2. La apreciación del carácter abusivo de las cláusulas no se referirá a la definición del objeto principal del contrato ni a la adecuación entre precio y retribución, por una parte, ni a los servicios o bienes que hayan de proporcionarse como contrapartida, por otra, siempre que dichas cláusulas se redacten de manera clara y comprensible.

Artículo 5

En los casos de contratos en que todas las cláusulas propuestas al consumidor o algunas de ellas consten por escrito, estas cláusulas deberán estar redactadas siempre de forma clara y comprensible. En caso de duda sobre el sentido de una cláusula, prevalecerá la interpretación más favorable para el consumidor.

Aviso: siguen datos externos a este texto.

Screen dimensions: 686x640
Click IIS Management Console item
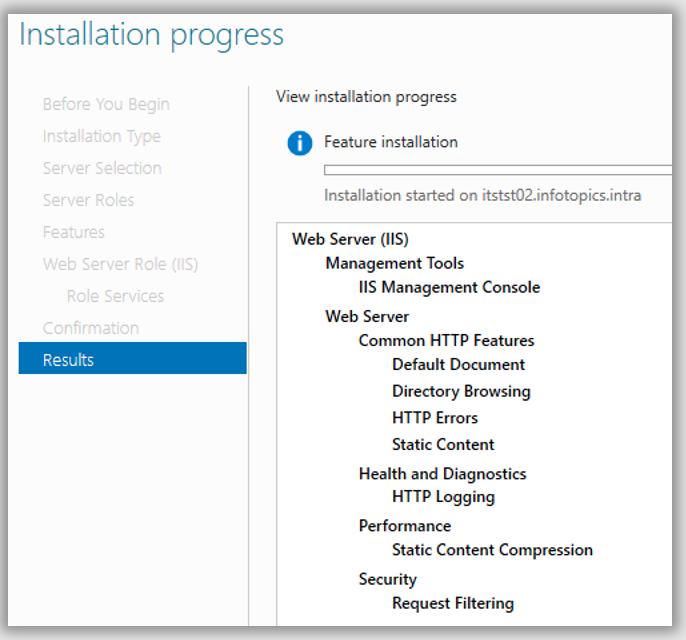tap(449, 287)
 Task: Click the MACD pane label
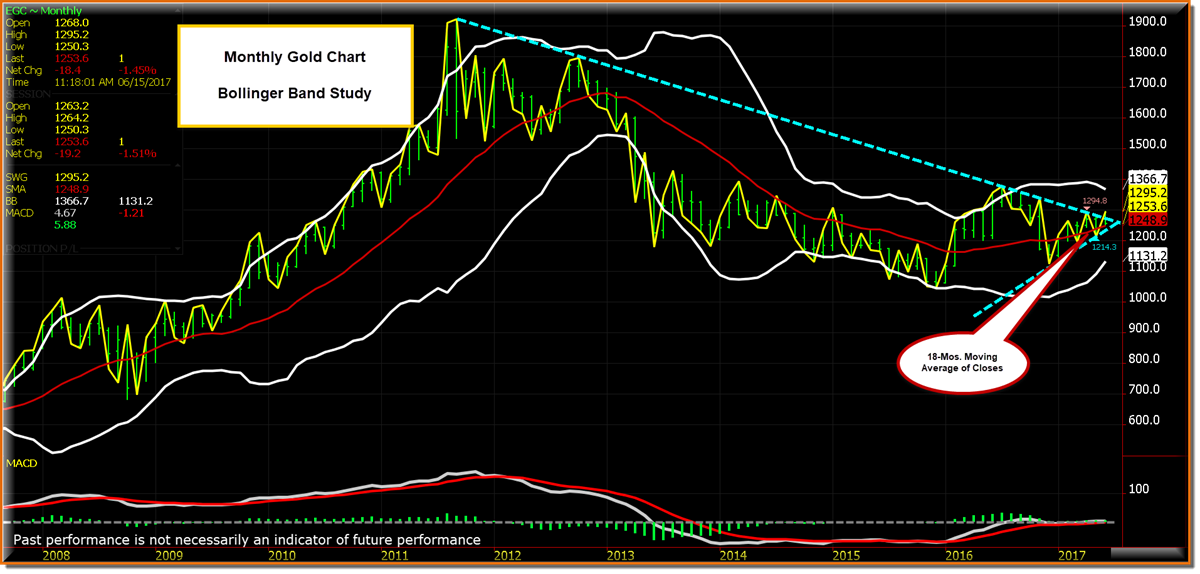22,463
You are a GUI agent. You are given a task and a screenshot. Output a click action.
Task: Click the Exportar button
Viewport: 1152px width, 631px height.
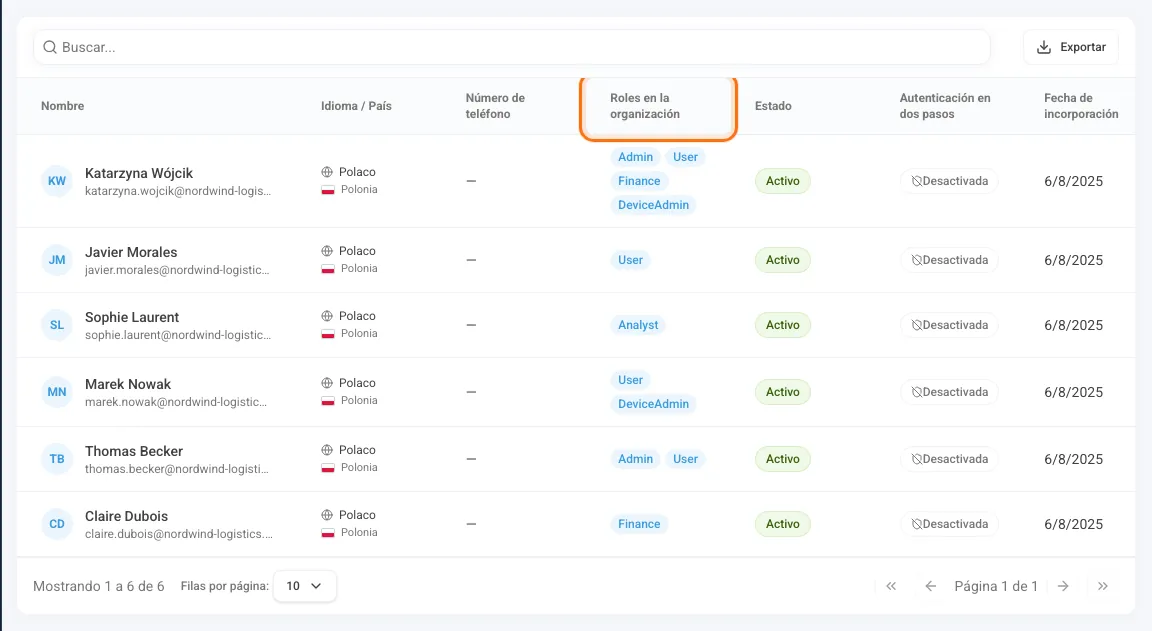coord(1070,47)
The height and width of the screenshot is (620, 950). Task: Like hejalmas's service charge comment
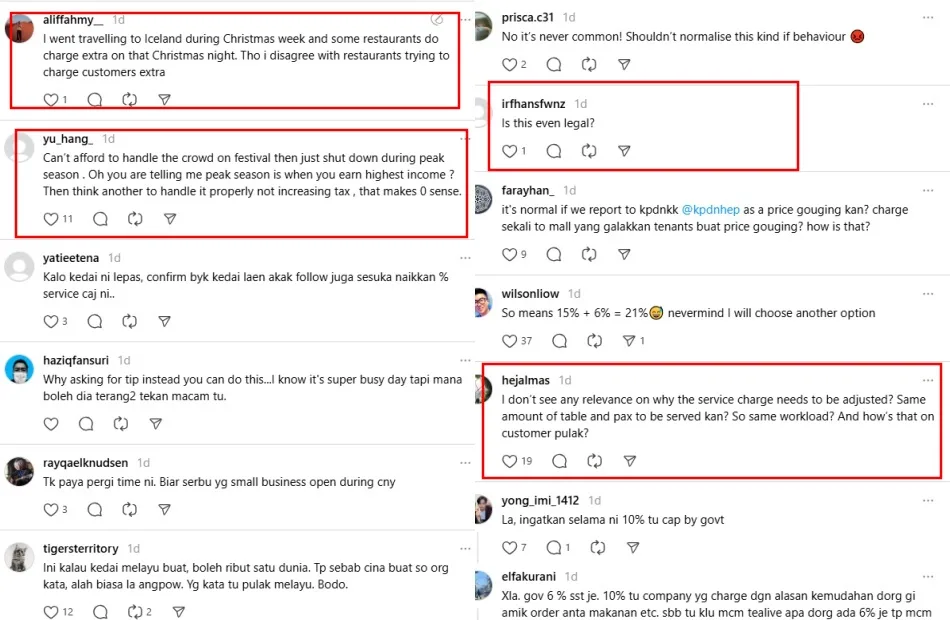510,461
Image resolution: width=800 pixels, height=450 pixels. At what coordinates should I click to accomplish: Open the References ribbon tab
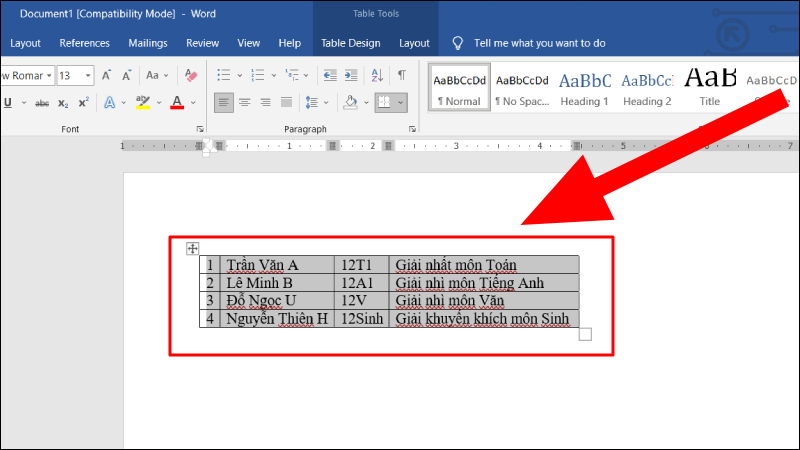[84, 43]
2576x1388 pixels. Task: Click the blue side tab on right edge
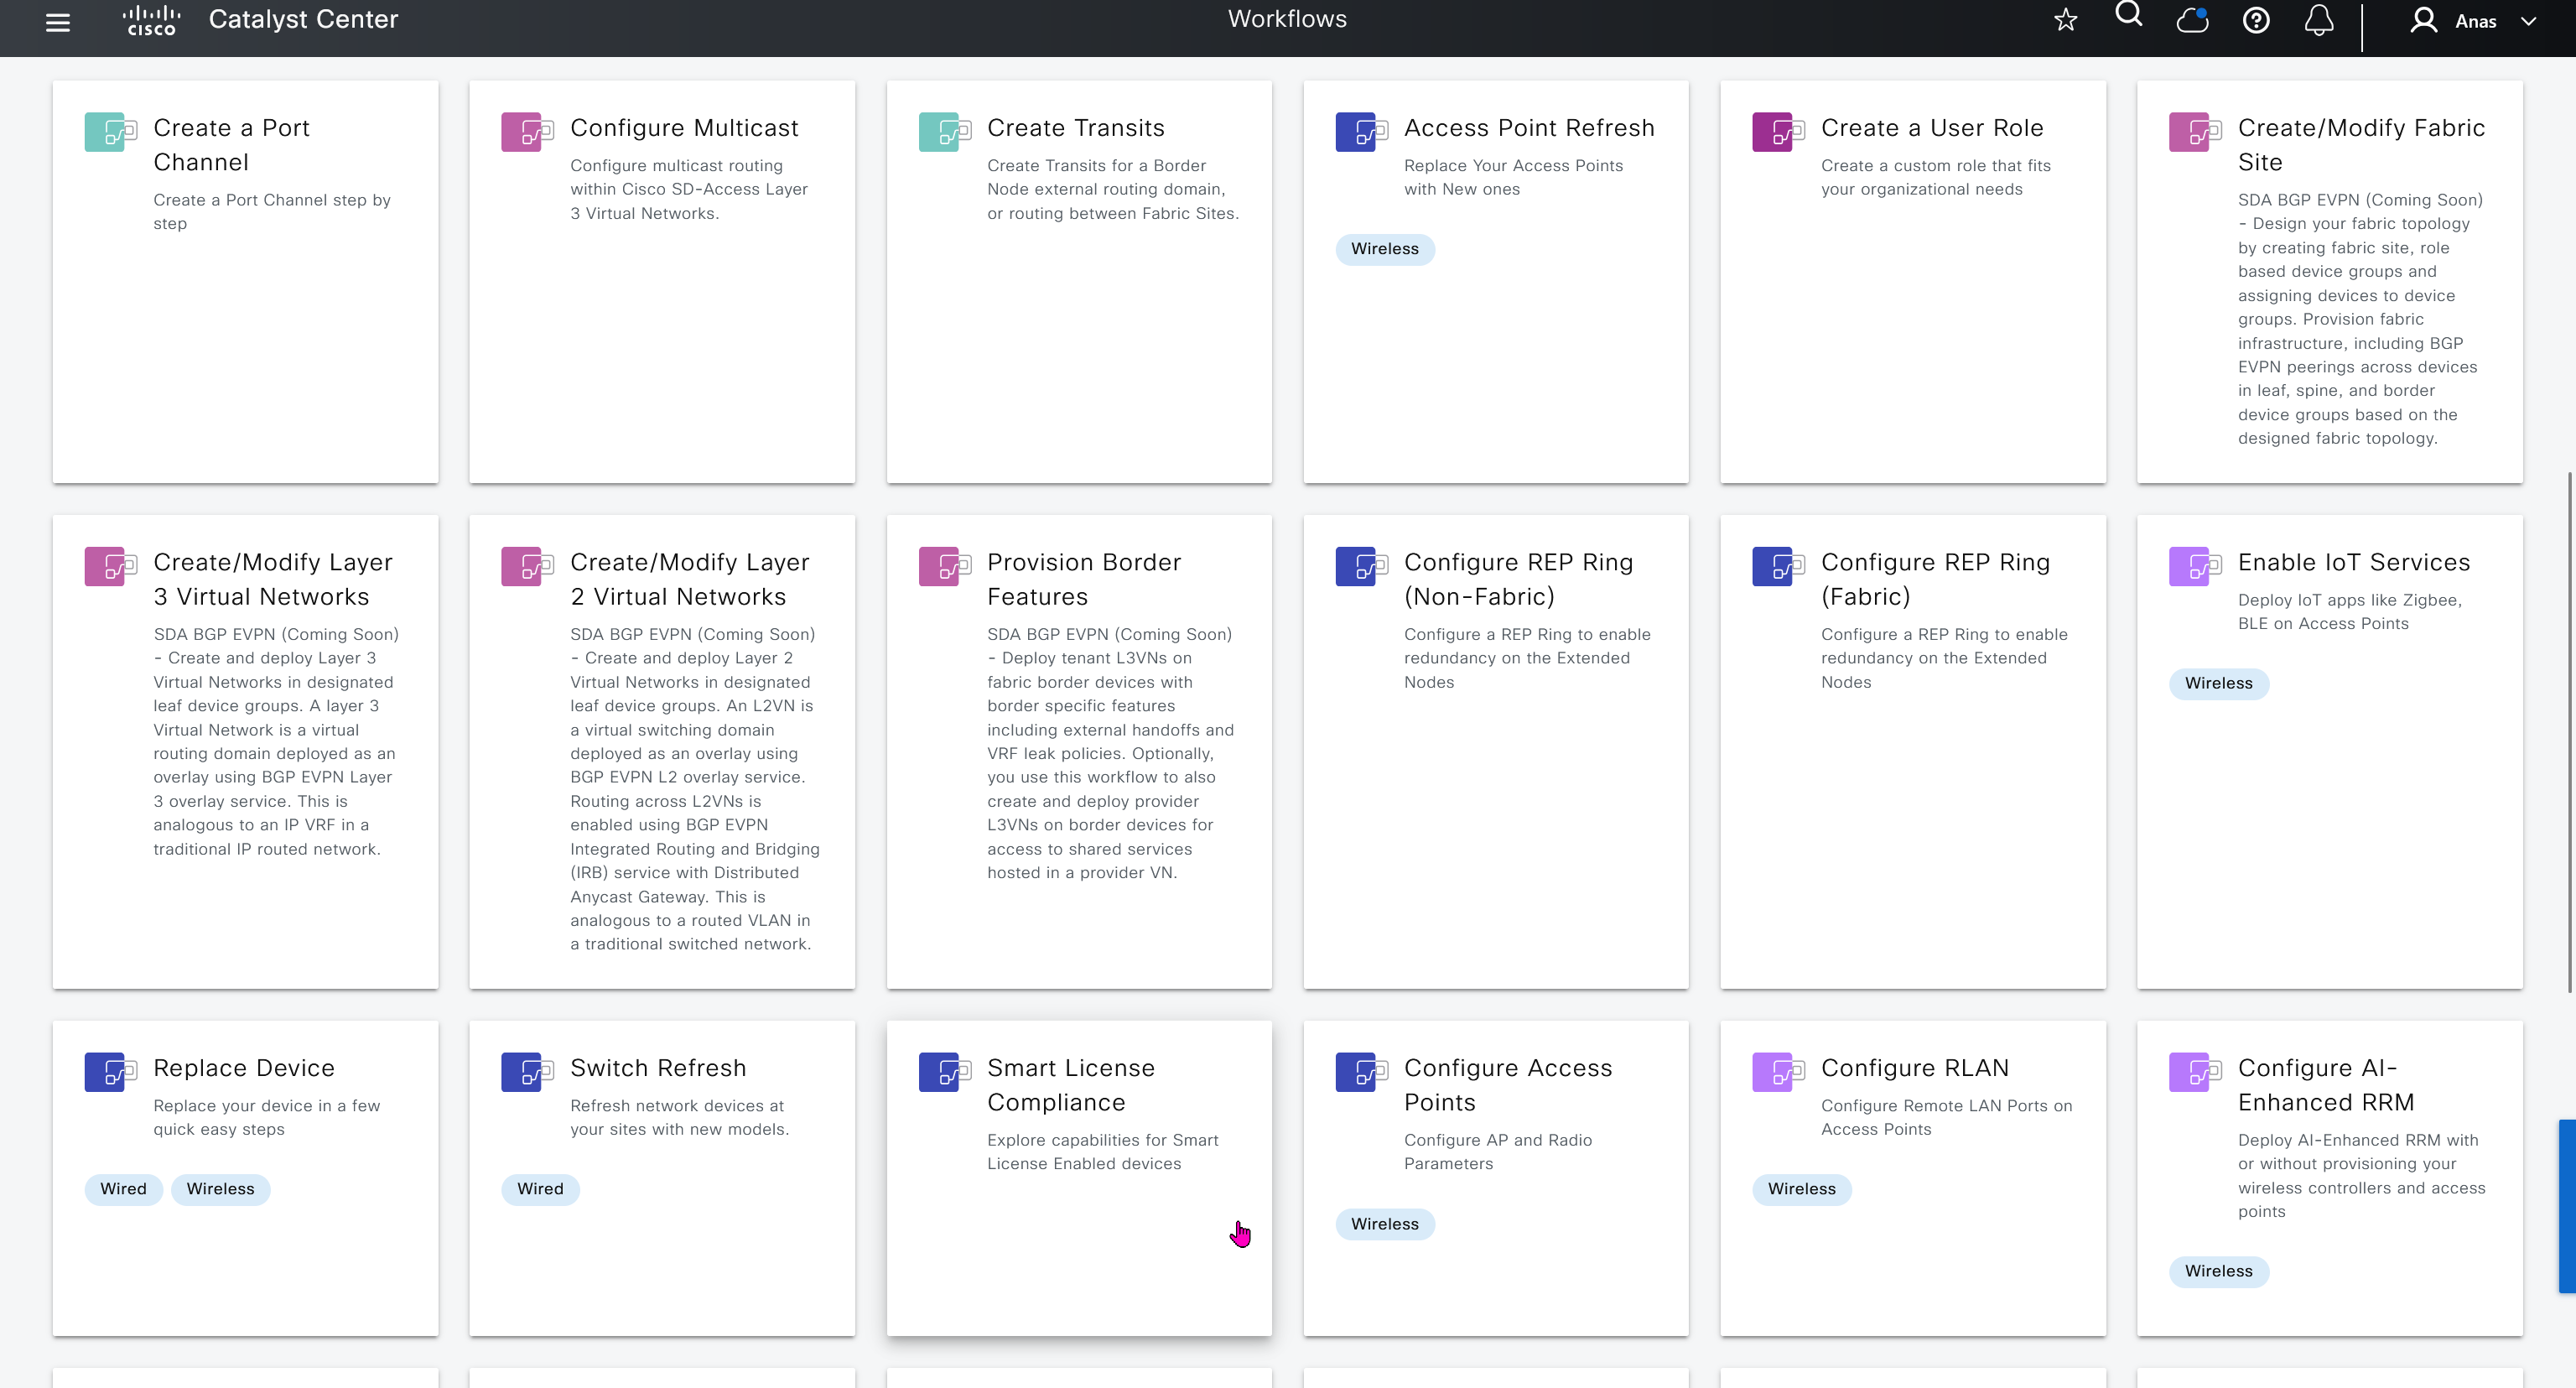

Esta norma de interpretación no será aplicable en el marco de los procedimientos que establece el apartado 2 del artículo 7 de la presente Directiva.

Artículo 6

1. Los Estados miembros establecerán que no vincularán al consumidor, en las condiciones estipuladas por sus derechos nacionales, las cláusulas abusivas que figuren en un contrato celebrado entre éste y un profesional y dispondrán que el contrato siga siendo obligatorio para las partes en los mismos términos, si éste puede subsistir sin las cláusulas abusivas.

2. Los Estados miembros adoptarán las medidas necesarias para que el consumidor no se vea privado de la protección que ofrece la presente

Directiva por el hecho de haber elegido el derecho de un Estado tercero como derecho aplicable al contrato cuando el contrato mantenga una estrecha relación con el territorio de un Estado miembro de la Comunidad.

Artículo 7

1. Los Estados miembros velarán por que, en interés de los consumidores y de los competidores profesionales, existan medios adecuados y eficaces para que cese el uso de cláusulas abusivas en los contratos celebrados entre profesionales y consumidores.

2. Los medios contemplados en el apartado 1 incluirán disposiciones que permitan a las personas y organizaciones que, con arreglo a la legislación nacional, tengan un interés legítimo en la protección de los consumidores, acudir según el derecho nacional a los órganos judiciales o administrativos competentes con el fin de que éstos determinen si ciertas cláusulas contractuales, redactadas con vistas a su utilización general, tienen carácter abusivo y apliquen los medios adecuados y eficaces para que cese la aplicación de dichas cláusulas.

3. Los recursos mencionados en el apartado 2 podrán dirigirse, respetando la legislación nacional, por separado o conjuntamente contra varios profesionales del mismo sector económico o contra sus asociaciones que utilicen o recomienden que se utilicen las mismas cláusulas contractuales generales o cláusulas similares.

Tras analizar todo lo anterior podemos concluir que la legislación contiene una lista de adjetivos que deben poder definir a una cláusula para considerarla abusiva y que van más allá de su posible incorporación de manera clara y comprensible al contrato. Por lo tanto a la hora de analizar el contenido de una cláusula para poder afirmar que contiene un pacto abusivo, deberemos según los casos descubrir si cumple con los parámetros exigidos por todos los cuerpos legales aplicables.

En conclusión podemos definir una cláusula abusiva en lo que a consumidores se refiere como aquella que no habiendo sido negociada individualmente y habiendo sido incluida en un contrato de adhesión por el empresario, que es quien la redacta y predispone su contenido, no reúne los requisitos de concreción, claridad y sencillez y deja al consumidor en una posición en la que sus derechos no son protegidos de manera suficiente. Este análisis habrá de hacerse siempre teniendo en cuenta la naturaleza de los bienes y las circunstancias del caso.